◆ **Activity**
Can you repeat every one of the rows below word for word, changing nothing?

◆ **Data shown**
_ _ _ _ _

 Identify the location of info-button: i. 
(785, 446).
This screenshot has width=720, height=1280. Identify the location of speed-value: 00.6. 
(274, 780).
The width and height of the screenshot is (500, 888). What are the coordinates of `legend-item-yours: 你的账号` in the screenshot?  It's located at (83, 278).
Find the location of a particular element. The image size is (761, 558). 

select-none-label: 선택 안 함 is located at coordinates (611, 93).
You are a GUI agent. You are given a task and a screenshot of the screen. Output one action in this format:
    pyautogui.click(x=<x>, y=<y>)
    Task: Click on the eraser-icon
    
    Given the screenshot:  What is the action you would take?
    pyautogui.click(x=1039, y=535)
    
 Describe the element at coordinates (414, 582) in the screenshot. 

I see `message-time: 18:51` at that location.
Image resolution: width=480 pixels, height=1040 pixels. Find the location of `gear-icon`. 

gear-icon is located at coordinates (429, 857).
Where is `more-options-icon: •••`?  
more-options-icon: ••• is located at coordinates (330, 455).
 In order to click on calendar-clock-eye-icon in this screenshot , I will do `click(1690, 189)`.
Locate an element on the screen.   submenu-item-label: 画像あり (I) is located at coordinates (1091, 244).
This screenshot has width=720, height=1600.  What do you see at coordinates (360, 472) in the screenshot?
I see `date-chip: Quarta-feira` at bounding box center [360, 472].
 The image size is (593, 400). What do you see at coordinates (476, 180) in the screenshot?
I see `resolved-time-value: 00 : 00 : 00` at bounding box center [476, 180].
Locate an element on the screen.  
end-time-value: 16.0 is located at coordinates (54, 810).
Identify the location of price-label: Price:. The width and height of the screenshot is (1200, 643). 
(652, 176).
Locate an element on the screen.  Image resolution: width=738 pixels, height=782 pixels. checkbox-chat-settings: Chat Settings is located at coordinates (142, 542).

_ _ _ _ _

◆ **Solution**
 Identify the location of info-button: i. 
(785, 446).
This screenshot has width=720, height=1280. Identify the location of speed-value: 00.6. 
(274, 780).
The width and height of the screenshot is (500, 888). What are the coordinates of `legend-item-yours: 你的账号` in the screenshot?  It's located at (83, 278).
Find the location of a particular element. The image size is (761, 558). 

select-none-label: 선택 안 함 is located at coordinates (611, 93).
You are a GUI agent. You are given a task and a screenshot of the screen. Output one action in this format:
    pyautogui.click(x=<x>, y=<y>)
    Task: Click on the eraser-icon
    
    Given the screenshot:  What is the action you would take?
    pyautogui.click(x=1039, y=535)
    
 Describe the element at coordinates (414, 582) in the screenshot. 

I see `message-time: 18:51` at that location.
Image resolution: width=480 pixels, height=1040 pixels. Find the location of `gear-icon`. 

gear-icon is located at coordinates (429, 857).
Where is `more-options-icon: •••`?  
more-options-icon: ••• is located at coordinates (330, 455).
 In order to click on calendar-clock-eye-icon in this screenshot , I will do `click(1690, 189)`.
Locate an element on the screen.   submenu-item-label: 画像あり (I) is located at coordinates (1091, 244).
This screenshot has width=720, height=1600.  What do you see at coordinates (360, 472) in the screenshot?
I see `date-chip: Quarta-feira` at bounding box center [360, 472].
 The image size is (593, 400). What do you see at coordinates (476, 180) in the screenshot?
I see `resolved-time-value: 00 : 00 : 00` at bounding box center [476, 180].
Locate an element on the screen.  
end-time-value: 16.0 is located at coordinates (54, 810).
Identify the location of price-label: Price:. The width and height of the screenshot is (1200, 643). 
(652, 176).
Locate an element on the screen.  Image resolution: width=738 pixels, height=782 pixels. checkbox-chat-settings: Chat Settings is located at coordinates (142, 542).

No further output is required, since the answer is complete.